What’s the difference between ARCC’s paper and online petitions?

April 17, 2012

Only paper petitions with handwritten signatures that conform to these Parliamentary requirements can be officially certified and presented in Parliament by an MP. However, many MPs recognize that these rules are antiquated (other governments are increasingly allowing online petitions) and they will support online petitions in different ways, such as mentioning them in the House or asking people to sign them. Further, ARCC has maximized the credibility of our online petition by ensuring that it conforms to all Parliamentary requirements for official petitions, except for not having handwritten signatures.

ARCC’s online and paper petitions are complementary and serve different, valid purposes. ARCC is using the online petition as a tool to broaden public awareness about Motion 312 and its dangers, gather support and solidarity, and bring peoples’ attention to other tools and campaigns against the motion in order to deepen peples’ involvement.
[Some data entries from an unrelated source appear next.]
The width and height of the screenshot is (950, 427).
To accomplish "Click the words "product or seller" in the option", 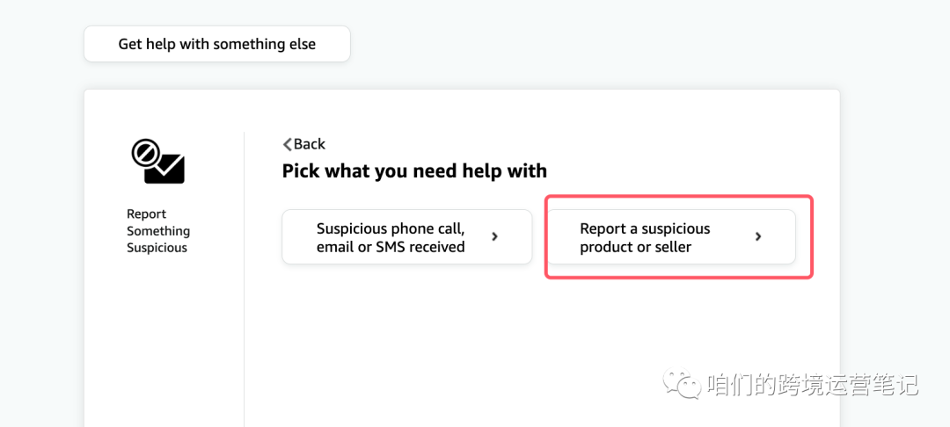I will point(636,247).
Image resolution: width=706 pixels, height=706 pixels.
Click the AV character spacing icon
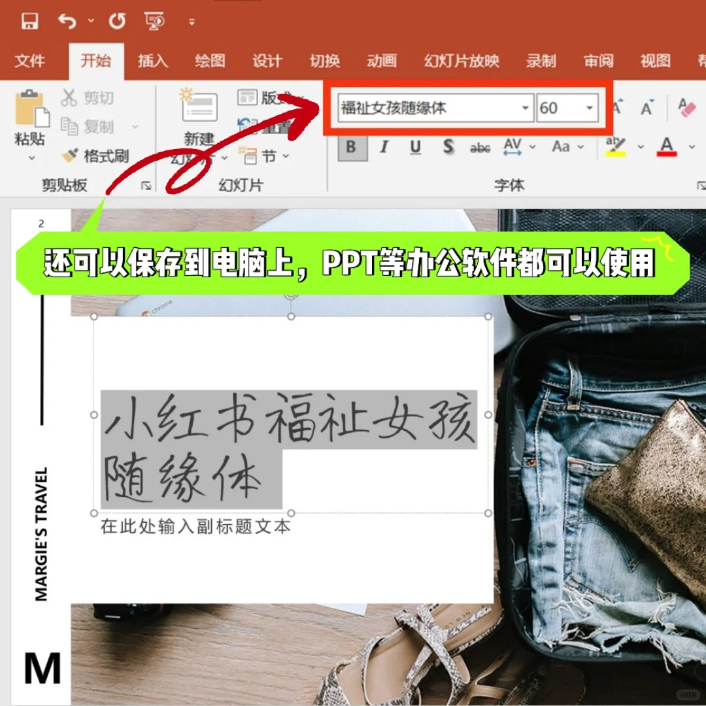[512, 148]
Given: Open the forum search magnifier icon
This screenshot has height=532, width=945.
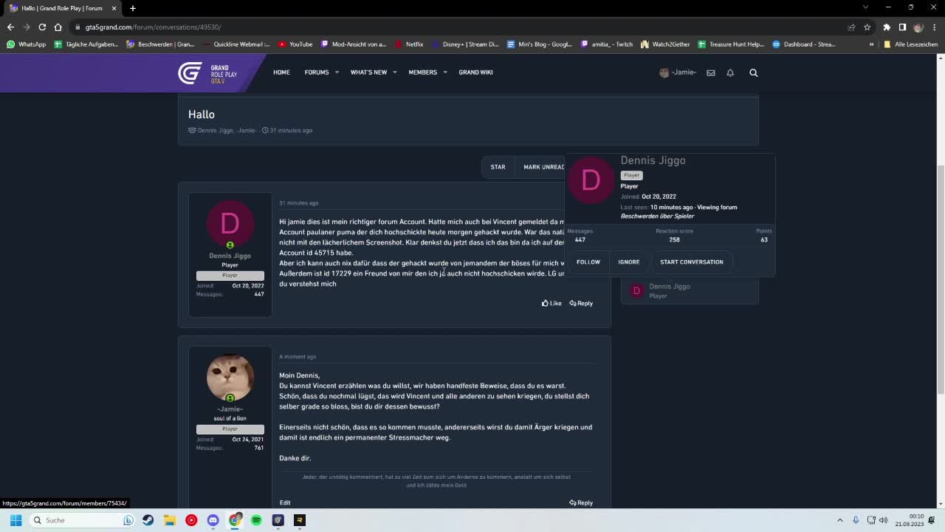Looking at the screenshot, I should 753,72.
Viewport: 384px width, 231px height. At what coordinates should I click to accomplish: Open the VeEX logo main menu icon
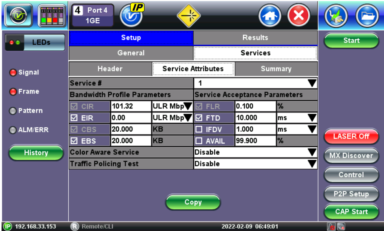(18, 15)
In addition, our plans for the online petition include: 

  • Issuing a press release April 25 with the petition results so far and sending it to all MPs as well as media.
  • Asking opposition MPs to mention the petition and its signers during the 1-hour debate on April 26.
  • Attempting to find an opposition MP willing to ‘unofficially’ present the online petition in Parliament before the vote, even though it can’t be certified.
  • A week before the vote (in June or early fall), printing off and sending the entire petition, complete with signers’ comments, to Prime Minister Harper, MP Stephen Woodworth, and opposition party leaders.
  • A day or so before the vote, holding a press conference in Ottawa to announce the final results of the petition, with invited opposition MPs in attendance to speak against the motion. (This can have an even bigger impact than official paper petitions.)

The main reason ARCC is also offering a paper petition is because the anti-choice movement has been submitting paper petitions, and it’s important to show Parliament that we have official support for our side too. Another advantage of submitting a paper petition is that MPs are required to present it to the House and it gets read into the official Hansard record. We will ask a number of MPs to present batches of petition sheets to maximize the impact. Finally, the paper petition allows people who are not online to express their opposition to the motion – so please target them if you can. (People who are online may sign both petitions.) Note: You do not need to obtain 25 signatures on every sheet – ARCC just needs a minimum of 25 signatures total before submitting petition sheets to an MP.

Our thanks go to the Canadian Labour Congress for kindly preparing these paper petitions for us.